Derita petani akibat kekeringan ini sebenarnya dapat diminimalkan apabila komitmen negara-negara industri maju, kaya dalam mitigasi dan adaptasi global climate change, segera direalisasikan. Keengganan negara penghasil gas rumah kaca utama yang dimotori Amerika dan Australia menurunkan emisinya memosisikan petani di sentra produksi pangan Indonesia yang sangat sensitif terhadap El Nino dan La Nina semakin lama menderita.
       Indonesia harus dapat memanfaatkan pertemuan para pihak (conference of parties) ke-13, yang direncanakan berlangsung di Bali pada Desember 2007. Melalui mekanisme perdagangan karbon, Indonesia dapat bertransaksi dengan negara maju yang berkewajiban menurunkan gas emisinya untuk memperoleh sumber pendanaan baru dalam mitigasi dan adaptasi perubahan iklim. Dalam konteks bisnis, Pemerintah Indonesia harus cermat dalam menyiapkan perangkat hukum dan regulasinya agar tidak terjebak pada masalah baru yang akan justru membebani masyarakat.

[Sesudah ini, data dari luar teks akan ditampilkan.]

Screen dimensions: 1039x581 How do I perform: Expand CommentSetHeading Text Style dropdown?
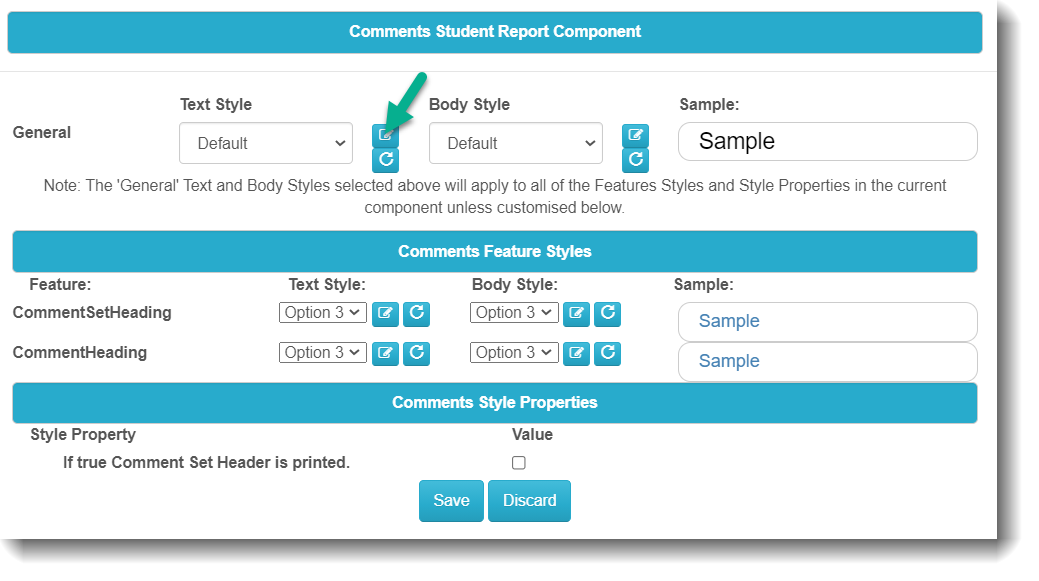tap(323, 313)
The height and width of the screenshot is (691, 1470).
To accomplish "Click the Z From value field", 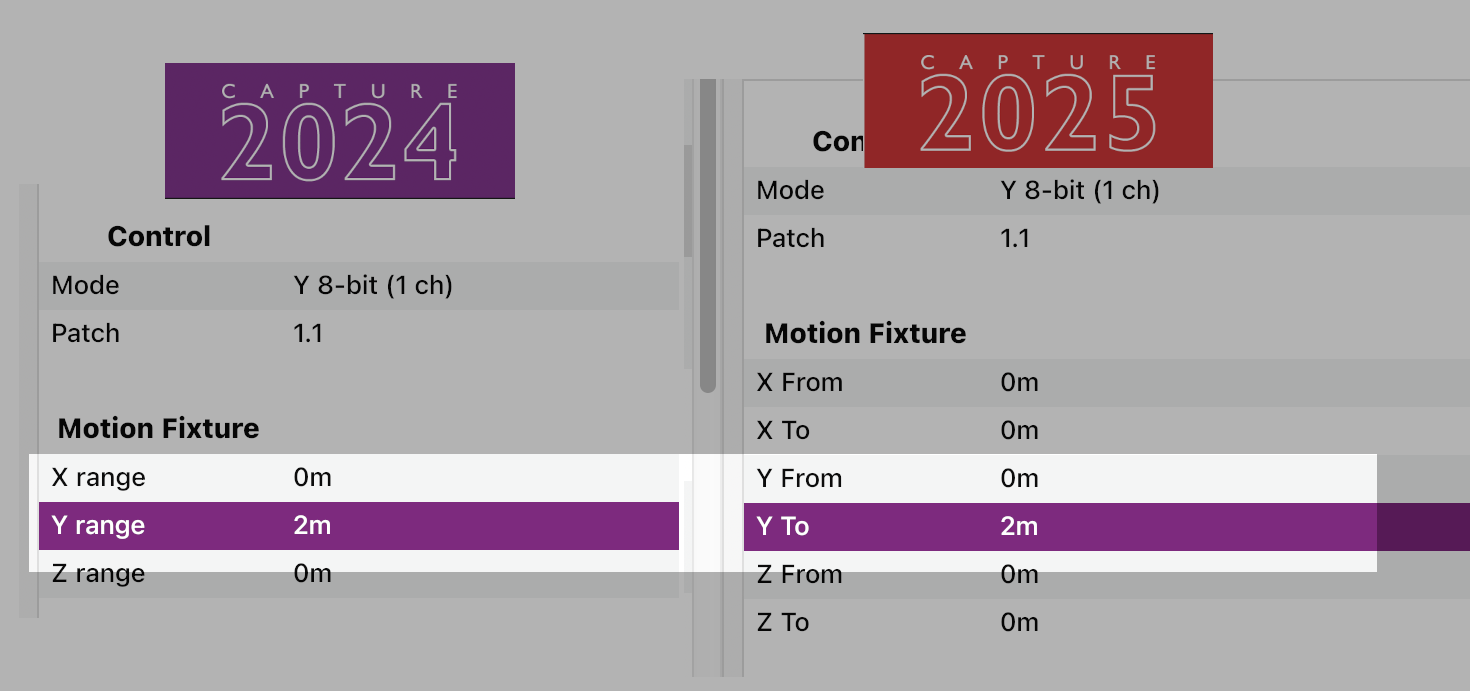I will point(1019,574).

   Ada tiga program besar yang harus segera dikerjakan secara simultan untuk menyelesaikan masalah kekeringan, yaitu aspek asupan (input), aspek wadah (sistem), dan aspek luaran (output). Berdasarkan data defisit air aktual dan tren kebutuhan air 20 tahun mendatang, Jawa memerlukan tambahan 5 milyar meter kubik air atau lima waduk besar seperti Jatiluhur. Karena lokasinya sulit didapatkan dan biaya pembebasannya mahal, maka tambahan air harus dilakukan melalui pembangunan waduk kecil dalam jumlah banyak. Berbasis jumlah desa di Indonesia yang 70.611 desa, setidaknya diperlukan kapasitas tampungan air 100.000 meter kubik tiap desa untuk menyelamatkan Indonesia dari kekeringan.

      Perbaikan sistem yang sangat mendesak dapat dilakukan melalui penghentian total alih fungsi lahan hutan dan moratorium pembangunan horizontal yang diikuti akselerasi program Gerakan Reboisasi Hutan dan Lahan (Gerhan), Gerakan Nasional Kemitraan Penyelamatan Air (GNKPA). Optimasi luaran atas sumber daya air dapat dilakukan melalui pengembangan jenis, komposisi, dan proporsi serta posisi komoditas yang diusahakan agar dapat meningkatkan pendapatan petani, sekaligus menekan konflik air dan kekeringan. Semua itu kuncinya terletak pada koordinasi yang sering mudah diucapkan tetapi sangat sulit dilaksanakan.